Just then a songbird flew by and lighted on the Great Spirit's shoulder. The bird whispered in the Great Spirit's ear: “It isn't right that you have taken our songs and given them to these new creatures. After all, they are lovelier than we are. Isn't it only right that the songs belong to us?”

The Great Spirit thought about this and then agreed with the songbird. “It is only right that the songs belong to you,” he said.

And so the Great Spirit took the songs back and gave them to the birds. That is why they sing. But of the butterflies the Great Spirit said, “Look at these. For they are beautiful just as they are.”

This version of this beautiful Native American story was found in Todd Outcalt's wonderful collection of parables: “Candles In The Dark.” I couldn't possibly improve on his prose, so I kept his wording of the story. God in His wisdom has given us all unique gifts. Beauty for the butterflies and songs for the birds. We are created to bring joy to one another and to bring praise to our creator. There may be times when we are jealous of another person's gifts. We do well to remember that our creator has given us our gifts for a purpose and that we are, in the words of the Psalmist, “fearfully and wonderfully made!”

Whoever has ears to hear, let them hear…

 

 

Brother Masseo’s Request

During the first days of the Fransiscan movement, St. Francis surrounded himself with disciples who were eager to learn from him and imitate his life of simplicity. One of these was a man named Brother Masseo. Brother Masseo became very convicted one day after hearing Francis preach on the virtue of humility- so convicted that he resolved to forsake all other pursuits and seek only after humility! Brother Masseo went back to his cell and for days on end he fasted and prayed late into the night, begging God to send him to Hell for his sins. All this was in an effort to cultivate humility. He continued like this until one day in his despair he wandered out into the woods where he was startled by a voice from heaven:

“Masseo, Masseo,” said the voice.

“My Lord!” cried Brother Masseo, knowing the voice was that of Christ.

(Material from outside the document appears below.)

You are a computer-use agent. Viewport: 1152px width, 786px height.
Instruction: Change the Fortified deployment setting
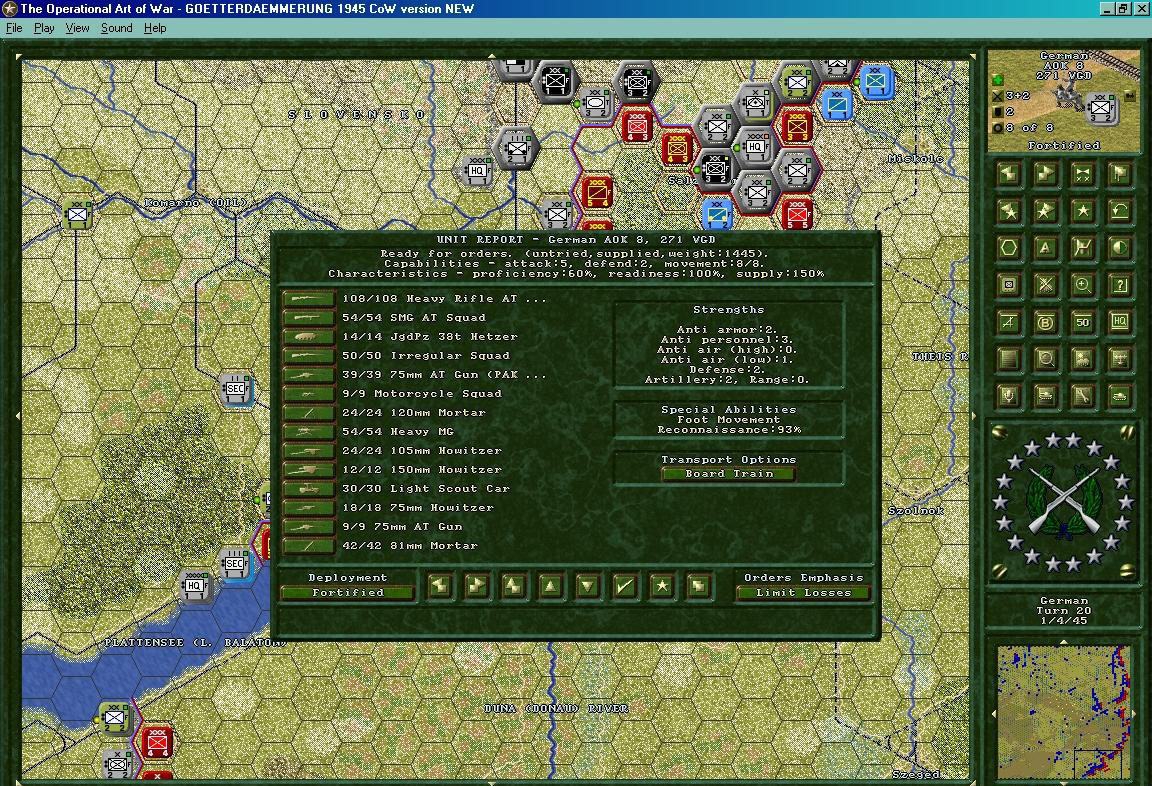coord(347,592)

“Masseo,” said Christ, “What will you give me in exchange for the humility you seek?”

“My very eyes!” Brother Masseo called back.

“But I do not want your eyes,” Christ replied, “Keep them, and have my grace as well.”

From that moment on, Brother Masseo was filled with true humility and unspeakable joy.

This little story from “The Little a Flowers of St. Francis”, one of the earliest collections of tales about him and his followers, is a deep parable that rewards contemplation. Brother Masseo ultimately learns that humility cannot be achieved through effort but that it is a gift of grace. He also learns that Christ has no use of our eyes. In other words, our high or low view of ourself and others is of no value to Him. Masseo was trying to obtain humility by lamenting about his wretched estate. Yet it is this very kind of self involved thinking that is the enemy of humility. In a recent blog post, “Science Mike” McHargue wrote, “humility is not thinking less of yourself but thinking of yourself less…” I couldn't put it any better myself.